A package of amendments to the landmark US healthcare reform law, which extends coverage to 32 million more Americans, has passed its final Congress vote.
The US House of Representatives backed amendments by 220 votes to 207. The vote was needed after a number of Republican objections.
The Senate earlier voted for the package by 56-43. Two points, which Democrats say are minor, were deleted.
President Barack Obama has already signed the main bill into law.
He will now be able to apply a final signature, which is expected within days.
The BBC's Richard Lister in Washington says that in recent days Democrats have begun to seize back control of the healthcare argument, and opinion polls suggest that more Americans now believe this reform is a good idea.
However, he says, Republicans are threatening to reform or repeal this legislation should they gain control in the mid-term elections in November.
On Thursday, President Obama responded to that challenge, saying: "I welcome that fight."
He was speaking during a visit to Iowa, as he embarked on a campaign to sell the new programme to the American public.
Senate Republican leader Mitch McConnell said: "Republicans... will continue to fight until this bill is repealed and replaced with commonsense ideas that solve our problems without dismantling the healthcare system we have and without burying the American dream under a mountain of debt."
Mr Obama signed the healthcare bill into law without delay after the previous House vote on Sunday, as he did not need to wait for the Senate and House votes on Thursday.
Those votes were on amendments submitted under a process known as budget reconciliation.

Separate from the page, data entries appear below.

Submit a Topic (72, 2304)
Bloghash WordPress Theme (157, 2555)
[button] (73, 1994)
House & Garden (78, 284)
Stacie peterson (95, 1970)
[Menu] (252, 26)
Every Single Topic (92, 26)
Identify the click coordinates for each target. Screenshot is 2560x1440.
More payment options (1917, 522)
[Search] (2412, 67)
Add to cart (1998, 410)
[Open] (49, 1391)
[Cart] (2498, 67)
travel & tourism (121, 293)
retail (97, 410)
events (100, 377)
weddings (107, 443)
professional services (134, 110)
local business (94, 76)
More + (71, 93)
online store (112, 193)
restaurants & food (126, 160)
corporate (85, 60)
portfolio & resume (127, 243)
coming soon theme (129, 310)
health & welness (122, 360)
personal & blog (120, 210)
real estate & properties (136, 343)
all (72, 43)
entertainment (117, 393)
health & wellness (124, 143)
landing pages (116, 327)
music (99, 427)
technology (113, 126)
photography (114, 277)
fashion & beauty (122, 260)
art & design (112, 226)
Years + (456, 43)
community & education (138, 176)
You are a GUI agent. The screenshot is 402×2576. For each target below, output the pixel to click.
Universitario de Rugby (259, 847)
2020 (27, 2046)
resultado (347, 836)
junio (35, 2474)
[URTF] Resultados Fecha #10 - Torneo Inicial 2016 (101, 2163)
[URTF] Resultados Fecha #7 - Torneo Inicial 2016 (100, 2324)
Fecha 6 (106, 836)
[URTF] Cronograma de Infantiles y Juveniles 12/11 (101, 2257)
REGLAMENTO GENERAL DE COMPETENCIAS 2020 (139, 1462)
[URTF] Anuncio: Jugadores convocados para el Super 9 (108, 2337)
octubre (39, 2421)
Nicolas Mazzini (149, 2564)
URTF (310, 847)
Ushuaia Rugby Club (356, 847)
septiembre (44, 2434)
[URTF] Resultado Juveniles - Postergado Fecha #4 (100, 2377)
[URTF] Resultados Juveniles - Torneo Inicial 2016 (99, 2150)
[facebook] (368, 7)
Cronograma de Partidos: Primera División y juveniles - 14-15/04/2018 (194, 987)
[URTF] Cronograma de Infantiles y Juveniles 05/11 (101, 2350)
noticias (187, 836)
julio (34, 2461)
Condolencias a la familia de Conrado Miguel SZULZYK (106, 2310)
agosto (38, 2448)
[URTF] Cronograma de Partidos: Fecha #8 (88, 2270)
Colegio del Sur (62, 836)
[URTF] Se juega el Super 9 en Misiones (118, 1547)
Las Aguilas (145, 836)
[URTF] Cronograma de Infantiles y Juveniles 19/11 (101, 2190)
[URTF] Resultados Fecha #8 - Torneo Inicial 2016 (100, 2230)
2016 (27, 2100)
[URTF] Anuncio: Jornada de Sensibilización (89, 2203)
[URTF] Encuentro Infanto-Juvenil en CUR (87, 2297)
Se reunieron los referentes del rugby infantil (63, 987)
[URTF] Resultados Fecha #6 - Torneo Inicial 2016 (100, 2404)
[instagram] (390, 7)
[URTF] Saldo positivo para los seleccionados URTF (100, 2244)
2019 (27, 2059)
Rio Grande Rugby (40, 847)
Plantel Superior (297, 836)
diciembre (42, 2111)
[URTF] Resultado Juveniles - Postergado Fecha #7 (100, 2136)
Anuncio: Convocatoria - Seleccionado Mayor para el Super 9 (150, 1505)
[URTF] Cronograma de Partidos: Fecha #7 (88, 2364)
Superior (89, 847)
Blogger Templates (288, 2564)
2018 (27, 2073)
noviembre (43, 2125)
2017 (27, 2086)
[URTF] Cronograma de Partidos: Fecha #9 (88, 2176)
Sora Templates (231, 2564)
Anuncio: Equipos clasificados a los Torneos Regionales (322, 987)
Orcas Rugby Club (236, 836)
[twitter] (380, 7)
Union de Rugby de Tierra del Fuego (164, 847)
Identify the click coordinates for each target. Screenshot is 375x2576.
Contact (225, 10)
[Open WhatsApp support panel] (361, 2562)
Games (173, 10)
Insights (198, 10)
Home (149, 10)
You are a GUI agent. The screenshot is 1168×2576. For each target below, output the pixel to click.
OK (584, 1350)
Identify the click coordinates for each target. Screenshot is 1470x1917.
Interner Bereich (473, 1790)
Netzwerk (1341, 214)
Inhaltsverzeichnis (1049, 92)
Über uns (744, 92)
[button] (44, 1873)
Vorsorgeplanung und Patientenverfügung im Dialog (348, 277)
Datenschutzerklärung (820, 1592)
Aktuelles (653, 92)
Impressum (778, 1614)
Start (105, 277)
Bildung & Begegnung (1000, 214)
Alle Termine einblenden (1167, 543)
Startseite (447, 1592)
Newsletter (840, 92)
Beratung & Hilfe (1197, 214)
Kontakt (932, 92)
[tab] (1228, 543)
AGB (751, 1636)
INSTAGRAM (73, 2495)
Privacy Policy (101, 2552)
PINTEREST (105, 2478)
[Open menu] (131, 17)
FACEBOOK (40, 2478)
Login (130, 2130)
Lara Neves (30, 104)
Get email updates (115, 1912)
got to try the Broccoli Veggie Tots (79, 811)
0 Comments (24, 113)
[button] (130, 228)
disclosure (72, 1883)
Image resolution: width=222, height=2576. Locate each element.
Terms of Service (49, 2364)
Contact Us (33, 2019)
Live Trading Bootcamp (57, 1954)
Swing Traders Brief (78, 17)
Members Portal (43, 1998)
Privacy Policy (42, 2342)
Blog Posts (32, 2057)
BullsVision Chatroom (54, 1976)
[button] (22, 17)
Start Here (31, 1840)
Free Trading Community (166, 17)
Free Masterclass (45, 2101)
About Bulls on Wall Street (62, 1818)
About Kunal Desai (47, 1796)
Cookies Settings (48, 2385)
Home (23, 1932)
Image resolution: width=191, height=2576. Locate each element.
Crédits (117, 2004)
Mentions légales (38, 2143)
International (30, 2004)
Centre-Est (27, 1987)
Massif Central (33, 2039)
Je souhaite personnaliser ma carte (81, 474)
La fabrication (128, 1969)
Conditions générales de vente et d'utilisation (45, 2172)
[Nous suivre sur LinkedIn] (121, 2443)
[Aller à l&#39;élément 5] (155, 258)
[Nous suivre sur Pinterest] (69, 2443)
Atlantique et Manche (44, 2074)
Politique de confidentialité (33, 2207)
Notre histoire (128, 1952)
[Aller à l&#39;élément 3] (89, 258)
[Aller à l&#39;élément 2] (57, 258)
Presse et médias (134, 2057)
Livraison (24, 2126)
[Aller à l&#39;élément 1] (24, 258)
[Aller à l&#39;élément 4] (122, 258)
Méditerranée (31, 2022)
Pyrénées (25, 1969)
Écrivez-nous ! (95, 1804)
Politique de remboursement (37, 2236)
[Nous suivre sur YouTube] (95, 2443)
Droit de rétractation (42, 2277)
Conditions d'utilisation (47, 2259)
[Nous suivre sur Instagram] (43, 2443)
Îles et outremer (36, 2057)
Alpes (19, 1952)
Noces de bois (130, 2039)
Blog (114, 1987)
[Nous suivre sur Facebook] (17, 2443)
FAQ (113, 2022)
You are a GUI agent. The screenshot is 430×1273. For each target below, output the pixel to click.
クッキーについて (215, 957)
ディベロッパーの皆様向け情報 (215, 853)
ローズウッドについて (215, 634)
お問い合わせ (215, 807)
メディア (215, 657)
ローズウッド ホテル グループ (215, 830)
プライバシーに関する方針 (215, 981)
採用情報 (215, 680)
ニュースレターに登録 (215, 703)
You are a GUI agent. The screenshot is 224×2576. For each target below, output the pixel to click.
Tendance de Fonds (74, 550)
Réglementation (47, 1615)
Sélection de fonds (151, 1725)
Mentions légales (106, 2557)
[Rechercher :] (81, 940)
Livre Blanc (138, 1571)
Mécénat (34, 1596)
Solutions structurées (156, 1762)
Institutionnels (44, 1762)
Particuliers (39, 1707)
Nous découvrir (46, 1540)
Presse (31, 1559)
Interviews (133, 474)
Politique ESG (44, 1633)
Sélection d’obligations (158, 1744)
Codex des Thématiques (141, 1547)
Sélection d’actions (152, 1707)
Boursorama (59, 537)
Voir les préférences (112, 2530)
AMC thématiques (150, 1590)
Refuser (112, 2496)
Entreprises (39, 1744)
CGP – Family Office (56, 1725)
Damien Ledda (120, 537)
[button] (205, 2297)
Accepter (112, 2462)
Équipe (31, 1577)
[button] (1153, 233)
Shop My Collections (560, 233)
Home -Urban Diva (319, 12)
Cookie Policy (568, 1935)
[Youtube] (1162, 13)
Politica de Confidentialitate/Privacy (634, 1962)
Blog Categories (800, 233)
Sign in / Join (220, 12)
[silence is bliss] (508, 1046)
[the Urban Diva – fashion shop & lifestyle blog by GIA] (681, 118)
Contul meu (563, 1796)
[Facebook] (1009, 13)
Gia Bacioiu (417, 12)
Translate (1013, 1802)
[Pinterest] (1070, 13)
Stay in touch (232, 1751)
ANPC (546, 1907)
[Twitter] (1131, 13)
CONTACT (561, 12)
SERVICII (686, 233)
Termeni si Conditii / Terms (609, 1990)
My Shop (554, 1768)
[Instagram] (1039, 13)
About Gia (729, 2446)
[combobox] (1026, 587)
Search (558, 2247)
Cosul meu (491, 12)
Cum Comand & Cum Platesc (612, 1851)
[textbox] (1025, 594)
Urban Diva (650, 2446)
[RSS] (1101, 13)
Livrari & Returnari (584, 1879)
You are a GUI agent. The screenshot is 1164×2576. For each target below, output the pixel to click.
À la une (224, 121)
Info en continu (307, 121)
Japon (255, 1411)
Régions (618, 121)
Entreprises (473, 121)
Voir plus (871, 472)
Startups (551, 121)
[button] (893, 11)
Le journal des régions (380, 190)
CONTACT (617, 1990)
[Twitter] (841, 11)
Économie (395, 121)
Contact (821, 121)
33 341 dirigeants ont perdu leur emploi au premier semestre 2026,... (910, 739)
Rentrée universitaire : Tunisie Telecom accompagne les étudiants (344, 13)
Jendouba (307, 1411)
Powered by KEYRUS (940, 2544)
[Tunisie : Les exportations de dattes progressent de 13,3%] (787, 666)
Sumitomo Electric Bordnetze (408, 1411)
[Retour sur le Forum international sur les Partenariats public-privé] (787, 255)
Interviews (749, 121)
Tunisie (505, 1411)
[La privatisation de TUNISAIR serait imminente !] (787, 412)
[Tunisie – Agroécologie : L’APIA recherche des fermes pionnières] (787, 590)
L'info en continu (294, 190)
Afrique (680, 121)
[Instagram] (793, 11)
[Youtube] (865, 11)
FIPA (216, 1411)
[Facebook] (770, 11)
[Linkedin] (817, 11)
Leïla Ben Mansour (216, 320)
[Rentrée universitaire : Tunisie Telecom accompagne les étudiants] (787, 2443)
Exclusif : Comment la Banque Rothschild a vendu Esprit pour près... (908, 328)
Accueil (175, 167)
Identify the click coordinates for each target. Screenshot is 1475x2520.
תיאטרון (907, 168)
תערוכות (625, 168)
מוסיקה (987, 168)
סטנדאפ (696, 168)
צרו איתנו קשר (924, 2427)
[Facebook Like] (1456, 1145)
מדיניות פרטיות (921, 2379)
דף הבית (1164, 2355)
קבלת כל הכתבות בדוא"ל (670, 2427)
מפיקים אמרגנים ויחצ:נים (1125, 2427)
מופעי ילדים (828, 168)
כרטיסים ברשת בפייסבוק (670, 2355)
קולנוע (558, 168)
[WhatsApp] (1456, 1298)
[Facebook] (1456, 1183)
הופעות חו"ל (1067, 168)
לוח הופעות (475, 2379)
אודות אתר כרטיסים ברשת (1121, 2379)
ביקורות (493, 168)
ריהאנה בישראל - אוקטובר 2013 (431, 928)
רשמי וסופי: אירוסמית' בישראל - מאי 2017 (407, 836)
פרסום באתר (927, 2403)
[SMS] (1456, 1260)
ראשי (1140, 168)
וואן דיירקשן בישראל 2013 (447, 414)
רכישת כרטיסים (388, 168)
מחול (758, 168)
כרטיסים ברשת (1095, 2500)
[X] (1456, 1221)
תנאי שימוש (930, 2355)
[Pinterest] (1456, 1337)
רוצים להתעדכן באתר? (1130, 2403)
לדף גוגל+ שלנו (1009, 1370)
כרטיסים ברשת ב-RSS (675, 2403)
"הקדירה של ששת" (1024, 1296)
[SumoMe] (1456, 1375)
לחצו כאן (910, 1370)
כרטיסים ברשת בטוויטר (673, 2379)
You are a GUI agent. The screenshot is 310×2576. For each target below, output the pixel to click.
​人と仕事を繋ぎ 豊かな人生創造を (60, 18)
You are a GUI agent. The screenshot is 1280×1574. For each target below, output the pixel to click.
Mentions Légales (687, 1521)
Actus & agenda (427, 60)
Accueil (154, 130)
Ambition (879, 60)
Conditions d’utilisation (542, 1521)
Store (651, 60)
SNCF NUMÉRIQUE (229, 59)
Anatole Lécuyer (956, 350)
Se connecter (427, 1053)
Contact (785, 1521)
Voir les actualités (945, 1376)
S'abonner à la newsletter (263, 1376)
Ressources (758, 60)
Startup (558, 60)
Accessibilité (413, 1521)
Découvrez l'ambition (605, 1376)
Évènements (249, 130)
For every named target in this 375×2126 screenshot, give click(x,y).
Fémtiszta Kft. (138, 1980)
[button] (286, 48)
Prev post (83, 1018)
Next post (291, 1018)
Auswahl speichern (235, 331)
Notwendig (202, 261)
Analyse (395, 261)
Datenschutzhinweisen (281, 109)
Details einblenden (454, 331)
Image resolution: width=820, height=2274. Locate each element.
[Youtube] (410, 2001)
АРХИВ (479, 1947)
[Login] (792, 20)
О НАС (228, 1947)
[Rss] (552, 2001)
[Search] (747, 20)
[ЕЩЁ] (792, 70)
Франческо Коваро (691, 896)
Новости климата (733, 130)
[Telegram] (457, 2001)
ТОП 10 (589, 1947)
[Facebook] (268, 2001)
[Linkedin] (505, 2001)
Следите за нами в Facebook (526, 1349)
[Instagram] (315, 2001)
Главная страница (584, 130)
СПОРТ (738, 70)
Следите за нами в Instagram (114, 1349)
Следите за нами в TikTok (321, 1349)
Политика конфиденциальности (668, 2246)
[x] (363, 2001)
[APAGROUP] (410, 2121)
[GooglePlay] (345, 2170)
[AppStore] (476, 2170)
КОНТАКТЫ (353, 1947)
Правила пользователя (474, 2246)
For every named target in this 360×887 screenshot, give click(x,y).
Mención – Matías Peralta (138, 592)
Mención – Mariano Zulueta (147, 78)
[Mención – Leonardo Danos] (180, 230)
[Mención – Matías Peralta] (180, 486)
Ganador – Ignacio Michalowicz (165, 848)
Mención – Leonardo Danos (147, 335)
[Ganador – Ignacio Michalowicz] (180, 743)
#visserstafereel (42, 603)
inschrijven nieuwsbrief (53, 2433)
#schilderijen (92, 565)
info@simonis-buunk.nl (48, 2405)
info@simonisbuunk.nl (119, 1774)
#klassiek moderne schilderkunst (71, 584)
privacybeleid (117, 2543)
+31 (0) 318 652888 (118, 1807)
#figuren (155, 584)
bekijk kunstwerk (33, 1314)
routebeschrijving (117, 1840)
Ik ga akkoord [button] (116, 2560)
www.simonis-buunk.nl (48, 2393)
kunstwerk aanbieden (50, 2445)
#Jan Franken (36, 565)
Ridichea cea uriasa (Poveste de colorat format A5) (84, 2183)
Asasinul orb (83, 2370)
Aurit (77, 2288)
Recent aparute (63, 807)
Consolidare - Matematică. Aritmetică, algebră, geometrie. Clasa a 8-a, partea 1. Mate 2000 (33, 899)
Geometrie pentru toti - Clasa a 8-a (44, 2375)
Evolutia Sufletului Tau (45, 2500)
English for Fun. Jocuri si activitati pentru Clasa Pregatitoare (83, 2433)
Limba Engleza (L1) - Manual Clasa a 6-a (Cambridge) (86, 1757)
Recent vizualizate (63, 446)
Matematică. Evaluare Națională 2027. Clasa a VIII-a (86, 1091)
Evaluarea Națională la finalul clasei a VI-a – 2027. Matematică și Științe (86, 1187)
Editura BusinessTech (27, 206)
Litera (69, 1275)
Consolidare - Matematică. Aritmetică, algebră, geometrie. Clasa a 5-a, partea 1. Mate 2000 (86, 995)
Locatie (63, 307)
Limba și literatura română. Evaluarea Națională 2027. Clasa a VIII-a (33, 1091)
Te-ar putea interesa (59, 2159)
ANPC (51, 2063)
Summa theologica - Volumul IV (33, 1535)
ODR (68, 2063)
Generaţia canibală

The amendments have to relate to budgetary rather than policy issues.
On Wednesday, Senate Republicans submitted 30 amendments - which were all rejected by Democrats during a marathon overnight voting session.
However, Senate parliamentarian Alan Frumin upheld two Republican challenges on points of order under budget reconciliation rules, Senate Democratic aides said.
Jim Manley, spokesman for Senate Majority Leader Harry Reid, said: "After hours of trying to find a way to block this, they (Republicans) found two relatively minor provisions that are violations of Senate procedure which means we're going to have to send it back to the House."
The House vote brought an end to a process the president had labelled "a year of debate and a century of trying".
After Sunday's vote, some supporters of the bill had received threats and abusive messages, prompting them to call police and the FBI.
Democratic House Majority Leader Steny Hoyer said more than 10 Democratic politicians had reported incidents some of which he described as "very serious".
Republicans accused Democrats of playing politics with the threats.
"By ratcheting up the rhetoric, some will only inflame these situations to dangerous levels. Enough is enough. It has to stop," said House Republican Whip Eric Cantor.
Two Republican politicians have said they too were threatened.